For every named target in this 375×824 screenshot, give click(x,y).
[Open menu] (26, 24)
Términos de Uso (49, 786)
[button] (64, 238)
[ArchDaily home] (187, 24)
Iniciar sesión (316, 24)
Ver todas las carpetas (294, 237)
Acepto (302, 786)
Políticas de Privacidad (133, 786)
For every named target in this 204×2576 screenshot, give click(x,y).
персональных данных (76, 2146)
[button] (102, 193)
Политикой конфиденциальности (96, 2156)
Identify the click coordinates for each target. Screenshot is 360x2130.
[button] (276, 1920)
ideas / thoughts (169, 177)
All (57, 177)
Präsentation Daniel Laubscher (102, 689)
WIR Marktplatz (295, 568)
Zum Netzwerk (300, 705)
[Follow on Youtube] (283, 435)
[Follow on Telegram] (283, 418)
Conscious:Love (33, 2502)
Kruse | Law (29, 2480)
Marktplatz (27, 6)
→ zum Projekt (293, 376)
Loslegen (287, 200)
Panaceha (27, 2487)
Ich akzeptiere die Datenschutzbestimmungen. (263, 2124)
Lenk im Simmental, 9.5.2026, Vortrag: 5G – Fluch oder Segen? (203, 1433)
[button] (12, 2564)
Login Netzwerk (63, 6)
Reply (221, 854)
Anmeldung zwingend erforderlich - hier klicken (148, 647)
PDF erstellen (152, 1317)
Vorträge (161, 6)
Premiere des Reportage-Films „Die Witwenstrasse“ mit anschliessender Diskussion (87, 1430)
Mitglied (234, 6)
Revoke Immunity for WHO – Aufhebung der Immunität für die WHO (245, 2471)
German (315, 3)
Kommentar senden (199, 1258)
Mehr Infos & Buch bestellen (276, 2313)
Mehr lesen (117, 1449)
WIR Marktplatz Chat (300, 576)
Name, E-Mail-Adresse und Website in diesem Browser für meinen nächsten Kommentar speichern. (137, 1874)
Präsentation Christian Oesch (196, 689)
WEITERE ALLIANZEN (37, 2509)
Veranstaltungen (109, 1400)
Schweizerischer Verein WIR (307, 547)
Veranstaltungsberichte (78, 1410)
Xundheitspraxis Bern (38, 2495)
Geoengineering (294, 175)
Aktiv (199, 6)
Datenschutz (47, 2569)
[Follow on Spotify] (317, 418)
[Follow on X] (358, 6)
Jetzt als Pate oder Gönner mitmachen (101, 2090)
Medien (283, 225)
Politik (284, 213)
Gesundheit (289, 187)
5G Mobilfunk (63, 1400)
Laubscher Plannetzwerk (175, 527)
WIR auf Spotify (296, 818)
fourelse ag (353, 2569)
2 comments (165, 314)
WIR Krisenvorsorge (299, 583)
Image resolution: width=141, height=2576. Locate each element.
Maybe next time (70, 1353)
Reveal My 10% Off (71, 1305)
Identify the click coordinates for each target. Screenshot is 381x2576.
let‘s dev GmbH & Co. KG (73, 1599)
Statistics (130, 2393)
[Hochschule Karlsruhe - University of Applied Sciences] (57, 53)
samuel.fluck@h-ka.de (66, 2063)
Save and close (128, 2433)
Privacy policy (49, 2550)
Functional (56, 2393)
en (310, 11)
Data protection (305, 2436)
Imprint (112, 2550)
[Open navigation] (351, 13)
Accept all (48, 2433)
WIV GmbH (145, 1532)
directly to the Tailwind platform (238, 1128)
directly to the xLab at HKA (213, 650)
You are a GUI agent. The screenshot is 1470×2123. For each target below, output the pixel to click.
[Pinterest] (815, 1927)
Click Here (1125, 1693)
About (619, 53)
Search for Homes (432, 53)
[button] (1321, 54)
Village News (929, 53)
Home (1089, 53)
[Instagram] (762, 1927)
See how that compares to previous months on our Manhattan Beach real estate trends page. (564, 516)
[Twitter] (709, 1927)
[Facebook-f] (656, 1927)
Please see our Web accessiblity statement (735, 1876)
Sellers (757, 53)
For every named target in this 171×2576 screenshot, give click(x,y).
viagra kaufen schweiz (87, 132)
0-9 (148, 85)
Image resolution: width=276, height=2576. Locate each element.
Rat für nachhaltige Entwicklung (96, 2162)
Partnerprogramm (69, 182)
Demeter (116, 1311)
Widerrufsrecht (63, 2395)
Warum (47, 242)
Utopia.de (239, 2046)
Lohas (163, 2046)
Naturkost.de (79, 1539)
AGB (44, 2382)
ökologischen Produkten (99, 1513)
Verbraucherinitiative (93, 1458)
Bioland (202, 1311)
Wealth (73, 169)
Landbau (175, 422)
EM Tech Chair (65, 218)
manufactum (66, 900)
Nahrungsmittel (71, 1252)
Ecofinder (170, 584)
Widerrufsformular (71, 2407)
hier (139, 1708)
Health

**WHAT THE TASK REQUIRES**
Every record, word for word, must be returned.

**OUTPUT FOR THIS TASK**
For every named target in this 375×824 screenshot, give click(x,y).
[Open menu] (26, 24)
Términos de Uso (49, 786)
[button] (64, 238)
[ArchDaily home] (187, 24)
Iniciar sesión (316, 24)
Ver todas las carpetas (294, 237)
Acepto (302, 786)
Políticas de Privacidad (133, 786)
For every named target in this 204×2576 screenshot, give click(x,y).
персональных данных (76, 2146)
[button] (102, 193)
Политикой конфиденциальности (96, 2156)
Identify the click coordinates for each target. Screenshot is 360x2130.
[button] (276, 1920)
ideas / thoughts (169, 177)
All (57, 177)
Präsentation Daniel Laubscher (102, 689)
WIR Marktplatz (295, 568)
Zum Netzwerk (300, 705)
[Follow on Youtube] (283, 435)
[Follow on Telegram] (283, 418)
Conscious:Love (33, 2502)
Kruse | Law (29, 2480)
Marktplatz (27, 6)
→ zum Projekt (293, 376)
Loslegen (287, 200)
Panaceha (27, 2487)
Ich akzeptiere die Datenschutzbestimmungen. (263, 2124)
Lenk im Simmental, 9.5.2026, Vortrag: 5G – Fluch oder Segen? (203, 1433)
[button] (12, 2564)
Login Netzwerk (63, 6)
Reply (221, 854)
Anmeldung zwingend erforderlich - hier klicken (148, 647)
PDF erstellen (152, 1317)
Vorträge (161, 6)
Premiere des Reportage-Films „Die Witwenstrasse“ mit anschliessender Diskussion (87, 1430)
Mitglied (234, 6)
Revoke Immunity for WHO – Aufhebung der Immunität für die WHO (245, 2471)
German (315, 3)
Kommentar senden (199, 1258)
Mehr Infos & Buch bestellen (276, 2313)
Mehr lesen (117, 1449)
WIR Marktplatz Chat (300, 576)
Name, E-Mail-Adresse und Website in diesem Browser für meinen nächsten Kommentar speichern. (137, 1874)
Präsentation Christian Oesch (196, 689)
WEITERE ALLIANZEN (37, 2509)
Veranstaltungen (109, 1400)
Schweizerischer Verein WIR (307, 547)
Veranstaltungsberichte (78, 1410)
Xundheitspraxis Bern (38, 2495)
Geoengineering (294, 175)
Aktiv (199, 6)
Datenschutz (47, 2569)
[Follow on Spotify] (317, 418)
[Follow on X] (358, 6)
Jetzt als Pate oder Gönner mitmachen (101, 2090)
Medien (283, 225)
Politik (284, 213)
Gesundheit (289, 187)
5G Mobilfunk (63, 1400)
Laubscher Plannetzwerk (175, 527)
WIR auf Spotify (296, 818)
fourelse ag (353, 2569)
2 comments (165, 314)
WIR Krisenvorsorge (299, 583)
Image resolution: width=141, height=2576. Locate each element.
Maybe next time (70, 1353)
Reveal My 10% Off (71, 1305)
Identify the click coordinates for each target. Screenshot is 381x2576.
let‘s dev GmbH & Co. KG (73, 1599)
Statistics (130, 2393)
[Hochschule Karlsruhe - University of Applied Sciences] (57, 53)
samuel.fluck@h-ka.de (66, 2063)
Save and close (128, 2433)
Privacy policy (49, 2550)
Functional (56, 2393)
en (310, 11)
Data protection (305, 2436)
Imprint (112, 2550)
[Open navigation] (351, 13)
Accept all (48, 2433)
WIV GmbH (145, 1532)
directly to the Tailwind platform (238, 1128)
directly to the xLab at HKA (213, 650)
You are a GUI agent. The screenshot is 1470×2123. For each target below, output the pixel to click.
[Pinterest] (815, 1927)
Click Here (1125, 1693)
About (619, 53)
Search for Homes (432, 53)
[button] (1321, 54)
Village News (929, 53)
Home (1089, 53)
[Instagram] (762, 1927)
See how that compares to previous months on our Manhattan Beach real estate trends page. (564, 516)
[Twitter] (709, 1927)
[Facebook-f] (656, 1927)
Please see our Web accessiblity statement (735, 1876)
Sellers (757, 53)
For every named target in this 171×2576 screenshot, give click(x,y).
viagra kaufen schweiz (87, 132)
0-9 (148, 85)
Image resolution: width=276, height=2576. Locate each element.
Rat für nachhaltige Entwicklung (96, 2162)
Partnerprogramm (69, 182)
Demeter (116, 1311)
Widerrufsrecht (63, 2395)
Warum (47, 242)
Utopia.de (239, 2046)
Lohas (163, 2046)
Naturkost.de (79, 1539)
AGB (44, 2382)
ökologischen Produkten (99, 1513)
Verbraucherinitiative (93, 1458)
Bioland (202, 1311)
Wealth (73, 169)
Landbau (175, 422)
EM Tech Chair (65, 218)
manufactum (66, 900)
Nahrungsmittel (71, 1252)
Ecofinder (170, 584)
Widerrufsformular (71, 2407)
hier (139, 1708)
Health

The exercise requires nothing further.